-- Opening Marker --
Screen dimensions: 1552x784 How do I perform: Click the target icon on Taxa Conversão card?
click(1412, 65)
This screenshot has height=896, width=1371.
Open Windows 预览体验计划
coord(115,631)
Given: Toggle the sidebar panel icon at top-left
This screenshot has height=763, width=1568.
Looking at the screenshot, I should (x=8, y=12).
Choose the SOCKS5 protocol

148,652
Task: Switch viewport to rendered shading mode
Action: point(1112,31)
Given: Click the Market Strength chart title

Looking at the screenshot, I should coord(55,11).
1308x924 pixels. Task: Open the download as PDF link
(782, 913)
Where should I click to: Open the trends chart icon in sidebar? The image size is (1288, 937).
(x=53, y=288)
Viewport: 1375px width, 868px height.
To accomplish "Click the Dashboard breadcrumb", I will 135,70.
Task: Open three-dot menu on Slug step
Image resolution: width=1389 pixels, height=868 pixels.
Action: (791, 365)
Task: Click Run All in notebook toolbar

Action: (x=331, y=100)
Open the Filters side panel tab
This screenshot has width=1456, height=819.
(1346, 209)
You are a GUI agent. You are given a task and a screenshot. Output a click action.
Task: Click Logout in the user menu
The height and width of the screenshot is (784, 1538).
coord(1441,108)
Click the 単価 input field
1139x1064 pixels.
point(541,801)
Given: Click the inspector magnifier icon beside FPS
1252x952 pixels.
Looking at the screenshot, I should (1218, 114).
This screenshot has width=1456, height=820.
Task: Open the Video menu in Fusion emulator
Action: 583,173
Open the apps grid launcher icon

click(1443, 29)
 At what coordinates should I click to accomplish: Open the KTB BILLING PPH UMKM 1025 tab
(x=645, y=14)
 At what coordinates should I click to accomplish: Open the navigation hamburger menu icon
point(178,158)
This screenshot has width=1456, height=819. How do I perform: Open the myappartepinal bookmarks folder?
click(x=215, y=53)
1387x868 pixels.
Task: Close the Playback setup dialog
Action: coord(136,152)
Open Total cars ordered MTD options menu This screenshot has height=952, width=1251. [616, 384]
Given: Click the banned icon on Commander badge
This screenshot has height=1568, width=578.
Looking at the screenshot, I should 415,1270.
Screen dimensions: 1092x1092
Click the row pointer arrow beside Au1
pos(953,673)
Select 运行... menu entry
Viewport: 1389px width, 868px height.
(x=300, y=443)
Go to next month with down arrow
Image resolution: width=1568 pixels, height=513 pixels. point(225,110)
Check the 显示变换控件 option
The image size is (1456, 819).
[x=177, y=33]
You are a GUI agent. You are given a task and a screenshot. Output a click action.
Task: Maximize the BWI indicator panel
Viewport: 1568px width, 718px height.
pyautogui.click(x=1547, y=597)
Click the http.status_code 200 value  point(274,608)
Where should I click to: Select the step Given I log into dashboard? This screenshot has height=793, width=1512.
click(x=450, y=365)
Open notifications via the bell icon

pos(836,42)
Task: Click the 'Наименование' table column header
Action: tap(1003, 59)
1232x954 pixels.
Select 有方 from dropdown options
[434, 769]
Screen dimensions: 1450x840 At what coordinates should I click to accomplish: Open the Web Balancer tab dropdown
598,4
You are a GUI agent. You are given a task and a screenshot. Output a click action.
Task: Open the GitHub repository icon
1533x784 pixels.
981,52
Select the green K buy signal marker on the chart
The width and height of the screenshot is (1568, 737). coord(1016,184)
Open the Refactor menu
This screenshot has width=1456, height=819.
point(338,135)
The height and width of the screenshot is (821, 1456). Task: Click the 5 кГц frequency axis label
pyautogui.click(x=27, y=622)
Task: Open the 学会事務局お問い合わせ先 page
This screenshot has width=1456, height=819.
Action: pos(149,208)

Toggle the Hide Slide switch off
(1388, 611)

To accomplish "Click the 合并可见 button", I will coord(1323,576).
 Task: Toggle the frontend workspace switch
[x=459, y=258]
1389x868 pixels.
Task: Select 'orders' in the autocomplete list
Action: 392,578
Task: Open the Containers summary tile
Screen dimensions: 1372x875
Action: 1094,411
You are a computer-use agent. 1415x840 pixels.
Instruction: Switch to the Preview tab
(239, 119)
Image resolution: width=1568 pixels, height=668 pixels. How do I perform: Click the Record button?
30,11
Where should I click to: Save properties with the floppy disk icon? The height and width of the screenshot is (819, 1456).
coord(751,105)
-- Closing Marker --
Task to carry out: The whole listing above should be output again exactly.

Exercise result:
Screen dimensions: 1552x784 How do I perform: Click the target icon on Taxa Conversão card?
click(1412, 65)
This screenshot has height=896, width=1371.
Open Windows 预览体验计划
coord(115,631)
Given: Toggle the sidebar panel icon at top-left
This screenshot has height=763, width=1568.
Looking at the screenshot, I should (x=8, y=12).
Choose the SOCKS5 protocol

148,652
Task: Switch viewport to rendered shading mode
Action: point(1112,31)
Given: Click the Market Strength chart title

Looking at the screenshot, I should coord(55,11).
1308x924 pixels. Task: Open the download as PDF link
(782, 913)
Where should I click to: Open the trends chart icon in sidebar? The image size is (1288, 937).
(x=53, y=288)
Viewport: 1375px width, 868px height.
To accomplish "Click the Dashboard breadcrumb", I will 135,70.
Task: Open three-dot menu on Slug step
Image resolution: width=1389 pixels, height=868 pixels.
Action: (791, 365)
Task: Click Run All in notebook toolbar

Action: (x=331, y=100)
Open the Filters side panel tab
This screenshot has width=1456, height=819.
(1346, 209)
You are a GUI agent. You are given a task and a screenshot. Output a click action.
Task: Click Logout in the user menu
The height and width of the screenshot is (784, 1538).
coord(1441,108)
Click the 単価 input field
1139x1064 pixels.
point(541,801)
Given: Click the inspector magnifier icon beside FPS
1252x952 pixels.
Looking at the screenshot, I should (1218, 114).
This screenshot has width=1456, height=820.
Task: Open the Video menu in Fusion emulator
Action: 583,173
Open the apps grid launcher icon

click(1443, 29)
 At what coordinates should I click to accomplish: Open the KTB BILLING PPH UMKM 1025 tab
(x=645, y=14)
 At what coordinates should I click to accomplish: Open the navigation hamburger menu icon
point(178,158)
This screenshot has width=1456, height=819. How do I perform: Open the myappartepinal bookmarks folder?
click(x=215, y=53)
1387x868 pixels.
Task: Close the Playback setup dialog
Action: coord(136,152)
Open Total cars ordered MTD options menu This screenshot has height=952, width=1251. [616, 384]
Given: Click the banned icon on Commander badge
This screenshot has height=1568, width=578.
Looking at the screenshot, I should 415,1270.
Screen dimensions: 1092x1092
Click the row pointer arrow beside Au1
pos(953,673)
Select 运行... menu entry
Viewport: 1389px width, 868px height.
(x=300, y=443)
Go to next month with down arrow
Image resolution: width=1568 pixels, height=513 pixels. point(225,110)
Check the 显示变换控件 option
The image size is (1456, 819).
[x=177, y=33]
You are a GUI agent. You are given a task and a screenshot. Output a click action.
Task: Maximize the BWI indicator panel
Viewport: 1568px width, 718px height.
pyautogui.click(x=1547, y=597)
Click the http.status_code 200 value  point(274,608)
Where should I click to: Select the step Given I log into dashboard? This screenshot has height=793, width=1512.
click(x=450, y=365)
Open notifications via the bell icon

pos(836,42)
Task: Click the 'Наименование' table column header
Action: tap(1003, 59)
1232x954 pixels.
Select 有方 from dropdown options
[434, 769]
Screen dimensions: 1450x840 At what coordinates should I click to accomplish: Open the Web Balancer tab dropdown
598,4
You are a GUI agent. You are given a task and a screenshot. Output a click action.
Task: Open the GitHub repository icon
1533x784 pixels.
981,52
Select the green K buy signal marker on the chart
The width and height of the screenshot is (1568, 737). coord(1016,184)
Open the Refactor menu
This screenshot has width=1456, height=819.
point(338,135)
The height and width of the screenshot is (821, 1456). Task: Click the 5 кГц frequency axis label
pyautogui.click(x=27, y=622)
Task: Open the 学会事務局お問い合わせ先 page
This screenshot has width=1456, height=819.
Action: pos(149,208)

Toggle the Hide Slide switch off
(1388, 611)

To accomplish "Click the 合并可见 button", I will coord(1323,576).
 Task: Toggle the frontend workspace switch
[x=459, y=258]
1389x868 pixels.
Task: Select 'orders' in the autocomplete list
Action: 392,578
Task: Open the Containers summary tile
Screen dimensions: 1372x875
Action: 1094,411
You are a computer-use agent. 1415x840 pixels.
Instruction: Switch to the Preview tab
(239, 119)
Image resolution: width=1568 pixels, height=668 pixels. How do I perform: Click the Record button?
30,11
Where should I click to: Save properties with the floppy disk icon? The height and width of the screenshot is (819, 1456).
coord(751,105)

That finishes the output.